I realised that I haven’t updated here for a little while, which I suppose is a good thing because it means that life is chugging along without too many major dramas.
Well… it hasn’t been that long, but it feels like a long time.
I’ve been very good this weekend – I decided that both Lu and Loki would have an agility-free weekend. I actually find it much easier to take days off on weekends than on weekdays. Maybe because so much else happens on weekends – long walks, work around the place, visiting people, etc, that it’s easy to not use agility as a convenient way to work out Loki mentally and physically.

Material
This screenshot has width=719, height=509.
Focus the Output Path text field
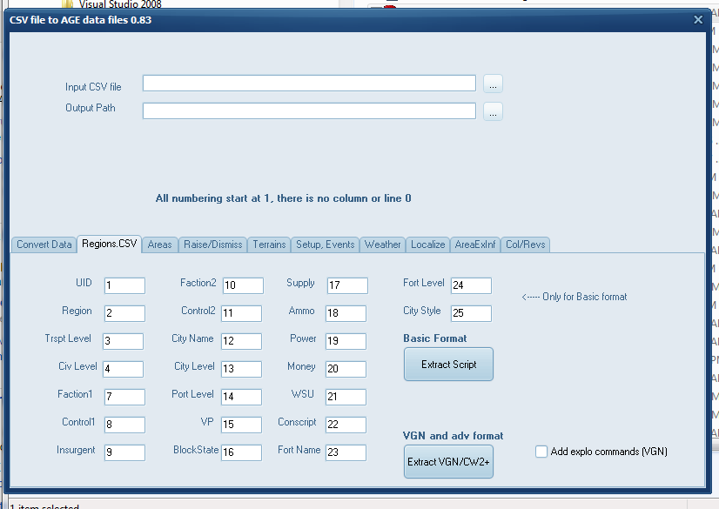[309, 111]
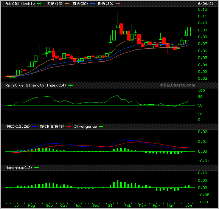
Task: Click the blue EMA(20) legend swatch
Action: 92,4
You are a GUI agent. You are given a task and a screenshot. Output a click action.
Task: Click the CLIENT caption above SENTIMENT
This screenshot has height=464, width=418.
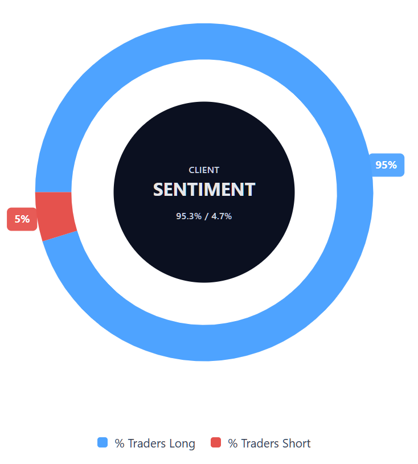click(x=204, y=170)
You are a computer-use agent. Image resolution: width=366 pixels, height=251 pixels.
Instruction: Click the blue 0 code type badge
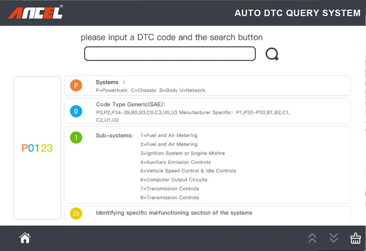(76, 111)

What to work on
1. Swap "screenshot" for "screen image" throughout the rows of Block 1, changing nothing else, and leave the pictures out.
2. Pick up the post about the dogs' agility-free weekend and write on from its final sentence.
The rows have no connection to the post about the dogs' weekend.

Answers below
1.
This screen image has width=719, height=509.
Focus the Output Path text field
[309, 111]
Task: Click the blue EMA(20) legend swatch
Action: 92,4
You are a GUI agent. You are given a task and a screen image. Output a click action.
Task: Click the CLIENT caption above SENTIMENT
This screen image has height=464, width=418.
click(x=204, y=170)
You are a computer-use agent. Image resolution: width=366 pixels, height=251 pixels.
Instruction: Click the blue 0 code type badge
(76, 111)

2.
Saturday was almost a complete rest day for him, as in he did very little and basically slept all day. He’s a great little sleeper. Lumen went herding with me in the morning. I find herding really fascinating and really difficult. I feel like I have no idea what I’m doing or what I’m looking for, and how to refine the behaviours I want. I know some things (like we’re working on Lu giving the sheep more space and turning her eye out, I can see her eye turn out so I reward her by removing pressure and allowing her to work the sheep) but there’s a whole lot of mechanical stuff on my behalf that I just don’t get. Lumen does love it though. She loves it so much. In one video I have from the training, I’m asking her for a stop and a sit, and her tail is wagging so fast, I’ve never seen it wag like that before. She’s very very good, and once a sheep got brave and stared her down so she barked at it and got all brave back. It was really cool to watch. I told her she was good and then she got all silly and kept pushing the sheep up into my space so she got to come around front and turn their heads again – I let her know that that probably wasn’t ok.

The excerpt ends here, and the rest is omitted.